··· Material shown ···

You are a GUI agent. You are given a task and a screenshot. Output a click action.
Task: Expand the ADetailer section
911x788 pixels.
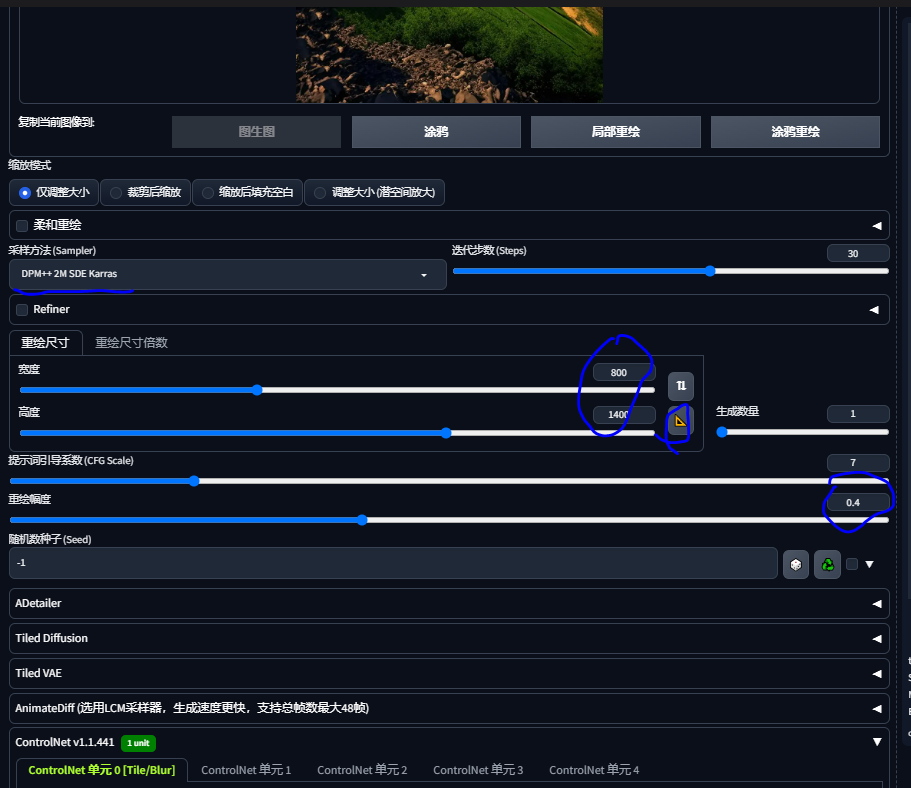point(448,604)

···
··· Material shown ···

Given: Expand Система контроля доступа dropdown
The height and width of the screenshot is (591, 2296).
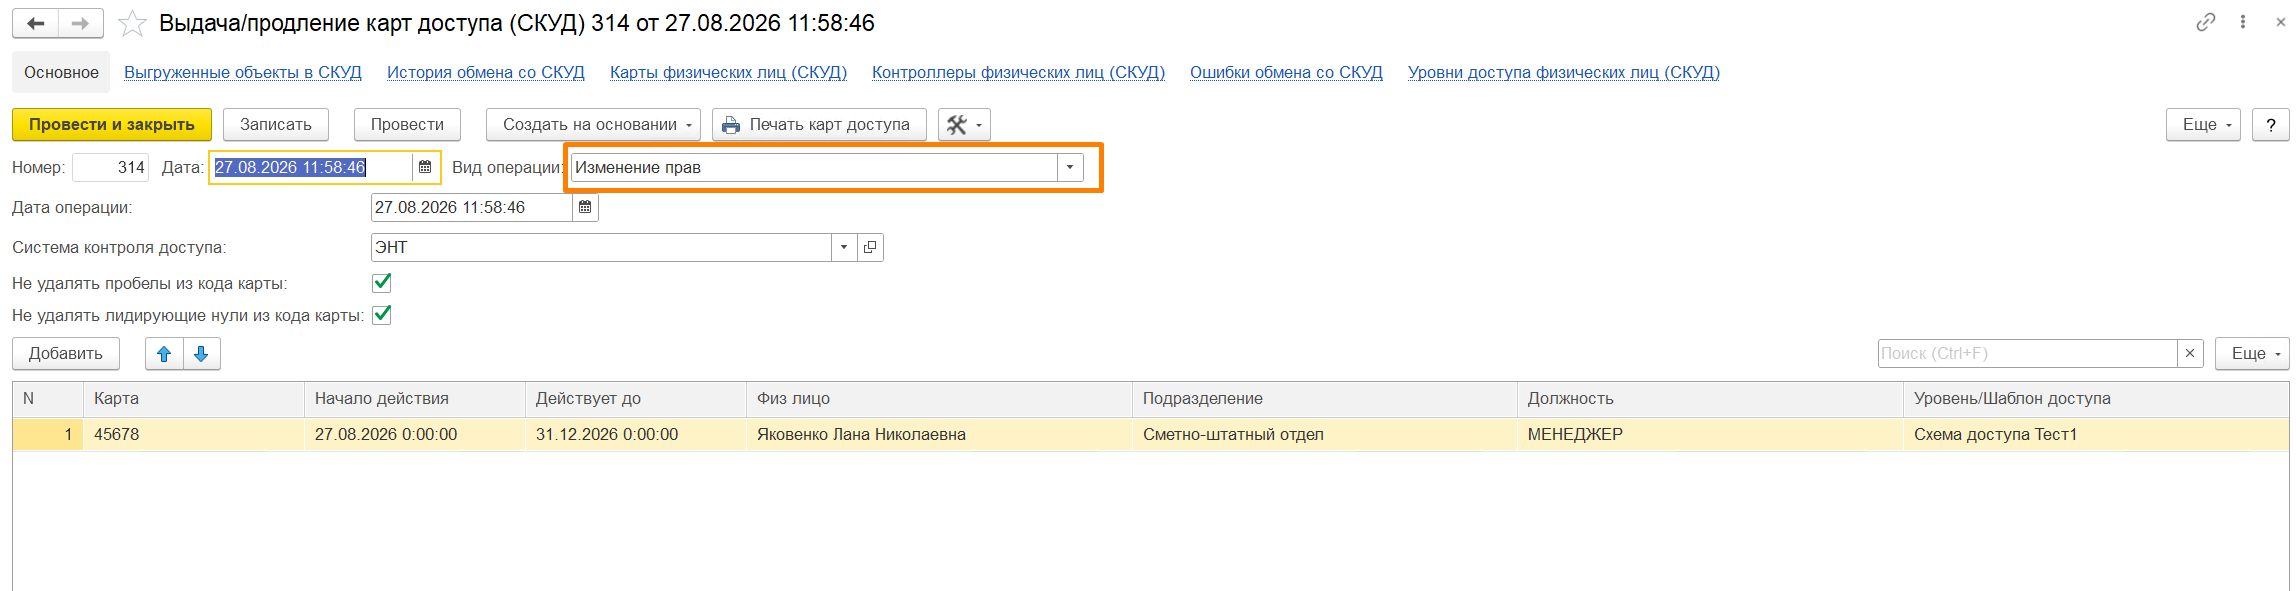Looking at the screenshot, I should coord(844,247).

···
··· Material shown ···

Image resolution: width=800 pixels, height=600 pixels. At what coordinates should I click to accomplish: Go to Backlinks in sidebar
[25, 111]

···

• Task: Lines from the entries that contain the word "Expand" are what the answer must hold.

• Solution to this exercise:
Task: Expand the ADetailer section
Given: Expand Система контроля доступа dropdown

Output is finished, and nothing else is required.